Their work, “Same-Day Discharge Compared with Inpatient Hospitalization Following Hip and Knee Arthroplasty,” was published in the December 6, 2017 edition of The Journal of Bone and Joint Surgery.

The authors wrote, “Patients who underwent primary elective total hip arthroplasty, total knee arthroplasty, or unicompartmental knee arthroplasty from 2005 to 2014 were identified from the National Surgical Quality Improvement Program registry.”

“Of 177,818 patients identified, 1,236 underwent a same-day surgical procedure. After matching, there were no differences in overall adverse events or readmission between same-day and inpatient groups, although inpatients had increased thromboembolic events and same-day patients had an increased rate of return to the operating room.”

“When procedures were assessed individually, the only difference identified was that the same-day total knee arthroplasty cohort had an increased return to the operating room compared with the inpatient total knee arthroplasty cohort.”

“Body mass index of ≥35 kg/m, insulin-dependent diabetes, non-insulin-dependent diabetes, and age of ≥85 years were associated with 30-day readmission following same-day surgical procedures. Infection was the most common reason for reoperation and readmission following same-day procedures.”

Dr. Della Valle told OTW, “I think that many surgeons and patients are interested in the concept of outpatient arthroplasty however the big concern is always, ‘Is it just as safe as staying in the hospital?’ I think the results of this study and others suggest that answer is ‘yes.’”

“This concept still needs to be followed carefully, especially with the removal of total knee arthroplasty from the inpatient only list to ensure it is safe. My sense is in the right centers, if the right patients are chosen it appears to be just as safe.”

Operating on the Muscular Sclerotic Patient

Researchers from Cleveland Clinic, SUNY Downstate Medical Center, and Case Western Reserve University have found evidence that total hip arthroplasty (THA) is especially risky and complex for patients with multiple sclerosis (MS).

The novel study, “Does Multiple Sclerosis Affect the Inpatient Perioperative Outcomes After Total Hip Arthroplasty?,” appears in the December 2017 edition of The Journal of Arthroplasty.
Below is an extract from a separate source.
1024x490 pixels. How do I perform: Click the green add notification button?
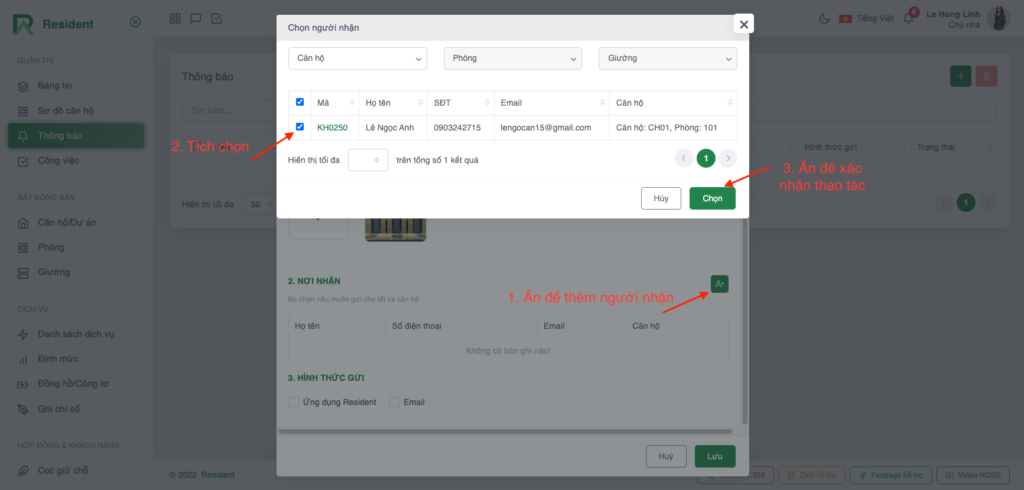tap(960, 76)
Carlos A. Higuera, M.D. orthopedic surgeon at Cleveland Clinic in Ohio and co-author on the study, told OTW, “We have a significant amount of patients with MS that need THA. We noted that some of these patients had a larger number of complications and length of stay (LOS). So, we wanted to check if this was an issue in a larger dataset.”

“This study used the National Inpatient Sample (NIS) database, which is the United States’ largest all-payer database of inpatient admissions, and includes millions of patients for each year.”
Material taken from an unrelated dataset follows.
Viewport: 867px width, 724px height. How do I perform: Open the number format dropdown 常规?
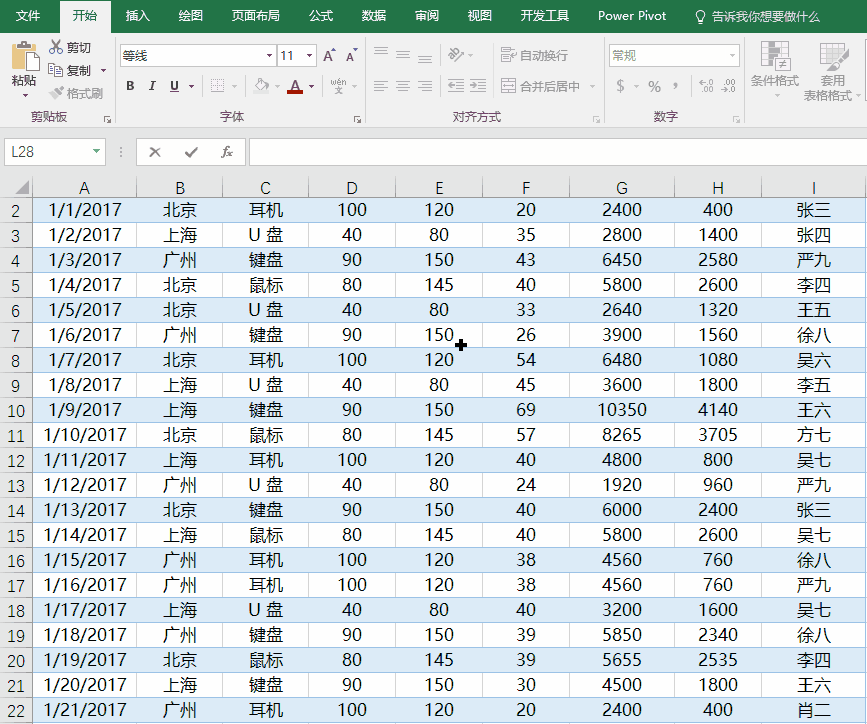tap(732, 56)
“Additionally, patients who had a diagnosis of MS at the time of THA and patients without MS at the time of THA were matched in a 1:3 ratio using propensity score matching based on age, gender, race, Elixhauser score, and year of surgery, to control for potential confounders when comparing the perioperative outcomes, LOS, and discharge disposition. Also, osteonecrosis was included as a confounder in the analysis.”

“That MS was associated with a much higher risk for perioperative complications including postoperative anemia, fever, genitourinary, and transfusion, as well as increased LOS, and [patients] had a greater chance of going to a care facility after hospital discharge.”
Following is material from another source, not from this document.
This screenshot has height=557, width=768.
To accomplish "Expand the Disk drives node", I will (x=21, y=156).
“We suggest a multi-disciplinary approach, with the involvement of orthopedic surgeons with other practitioners such as neurologists and anesthesiologists, which may help optimize preoperative planning and counseling, to enhance the care of potential THA candidates.”

“This study may be used when risk stratification is developed for evaluation of outcomes after THA. Such outcomes measures are often used for reimbursement and quality assessments done by payors and state and federal agencies including CMS [Centers for Medicare and Medicaid Services].”

“We think that orthopedic surgeons should be aware of the fact that MS patients who undergo THA have a potentially increased risk for perioperative complications, longer LOS, and discharge to care facilities rather than home. Also, working with neurologists may help with optimizing preoperative planning and counseling to enhance the care of such patients.”